Problem to work on |
Please recast the records below as a Markdown table with two columns, Row and Line. Put each line in its own numbered row and leave out blank lines.

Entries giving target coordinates
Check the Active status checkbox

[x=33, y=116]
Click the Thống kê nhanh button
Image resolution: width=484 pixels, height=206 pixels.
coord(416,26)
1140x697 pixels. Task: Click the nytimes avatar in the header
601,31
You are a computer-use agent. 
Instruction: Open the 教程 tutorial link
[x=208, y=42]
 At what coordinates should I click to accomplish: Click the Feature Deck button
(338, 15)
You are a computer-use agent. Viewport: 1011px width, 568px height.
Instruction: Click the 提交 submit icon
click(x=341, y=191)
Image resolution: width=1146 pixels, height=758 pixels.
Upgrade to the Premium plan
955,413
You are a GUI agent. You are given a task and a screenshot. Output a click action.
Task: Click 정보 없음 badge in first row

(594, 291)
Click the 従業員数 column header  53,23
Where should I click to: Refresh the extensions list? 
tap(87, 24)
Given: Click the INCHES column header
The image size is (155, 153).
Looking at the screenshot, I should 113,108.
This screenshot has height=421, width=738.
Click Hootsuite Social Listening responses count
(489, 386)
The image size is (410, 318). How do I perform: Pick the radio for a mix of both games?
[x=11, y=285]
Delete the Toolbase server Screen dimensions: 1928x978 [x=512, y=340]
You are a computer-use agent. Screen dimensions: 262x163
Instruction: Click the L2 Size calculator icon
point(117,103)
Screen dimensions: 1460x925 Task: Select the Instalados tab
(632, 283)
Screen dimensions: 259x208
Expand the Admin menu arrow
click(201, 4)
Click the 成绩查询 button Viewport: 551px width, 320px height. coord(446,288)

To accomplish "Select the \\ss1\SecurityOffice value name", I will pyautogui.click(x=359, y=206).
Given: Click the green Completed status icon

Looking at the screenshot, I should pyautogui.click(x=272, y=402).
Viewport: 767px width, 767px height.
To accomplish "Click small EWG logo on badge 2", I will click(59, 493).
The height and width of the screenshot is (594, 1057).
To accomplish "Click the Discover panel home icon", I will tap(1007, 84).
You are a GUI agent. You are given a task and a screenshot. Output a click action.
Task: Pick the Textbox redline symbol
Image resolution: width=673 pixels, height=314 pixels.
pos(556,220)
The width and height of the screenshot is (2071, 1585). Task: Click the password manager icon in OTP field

In response |
| Row | Line |
|---|---|
| 1 | Check the Active status checkbox |
| 2 | [x=33, y=116] |
| 3 | Click the Thống kê nhanh button |
| 4 | Image resolution: width=484 pixels, height=206 pixels. |
| 5 | coord(416,26) |
| 6 | 1140x697 pixels. Task: Click the nytimes avatar in the header |
| 7 | 601,31 |
| 8 | You are a computer-use agent.  |
| 9 | Instruction: Open the 教程 tutorial link |
| 10 | [x=208, y=42] |
| 11 |  At what coordinates should I click to accomplish: Click the Feature Deck button |
| 12 | (338, 15) |
| 13 | You are a computer-use agent. Viewport: 1011px width, 568px height. |
| 14 | Instruction: Click the 提交 submit icon |
| 15 | click(x=341, y=191) |
| 16 | Image resolution: width=1146 pixels, height=758 pixels. |
| 17 | Upgrade to the Premium plan |
| 18 | 955,413 |
| 19 | You are a GUI agent. You are given a task and a screenshot. Output a click action. |
| 20 | Task: Click 정보 없음 badge in first row |
| 21 | (594, 291) |
| 22 | Click the 従業員数 column header  53,23 |
| 23 | Where should I click to: Refresh the extensions list?  |
| 24 | tap(87, 24) |
| 25 | Given: Click the INCHES column header |
| 26 | The image size is (155, 153). |
| 27 | Looking at the screenshot, I should 113,108. |
| 28 | This screenshot has height=421, width=738. |
| 29 | Click Hootsuite Social Listening responses count |
| 30 | (489, 386) |
| 31 | The image size is (410, 318). How do I perform: Pick the radio for a mix of both games? |
| 32 | [x=11, y=285] |
| 33 | Delete the Toolbase server Screen dimensions: 1928x978 [x=512, y=340] |
| 34 | You are a computer-use agent. Screen dimensions: 262x163 |
| 35 | Instruction: Click the L2 Size calculator icon |
| 36 | point(117,103) |
| 37 | Screen dimensions: 1460x925 Task: Select the Instalados tab |
| 38 | (632, 283) |
| 39 | Screen dimensions: 259x208 |
| 40 | Expand the Admin menu arrow |
| 41 | click(201, 4) |
| 42 | Click the 成绩查询 button Viewport: 551px width, 320px height. coord(446,288) |
| 43 | To accomplish "Select the \\ss1\SecurityOffice value name", I will pyautogui.click(x=359, y=206). |
| 44 | Given: Click the green Completed status icon |
| 45 | Looking at the screenshot, I should pyautogui.click(x=272, y=402). |
| 46 | Viewport: 767px width, 767px height. |
| 47 | To accomplish "Click small EWG logo on badge 2", I will click(59, 493). |
| 48 | The height and width of the screenshot is (594, 1057). |
| 49 | To accomplish "Click the Discover panel home icon", I will tap(1007, 84). |
| 50 | You are a GUI agent. You are given a task and a screenshot. Output a click action. |
| 51 | Task: Pick the Textbox redline symbol |
| 52 | Image resolution: width=673 pixels, height=314 pixels. |
| 53 | pos(556,220) |
| 54 | The width and height of the screenshot is (2071, 1585). Task: Click the password manager icon in OTP field |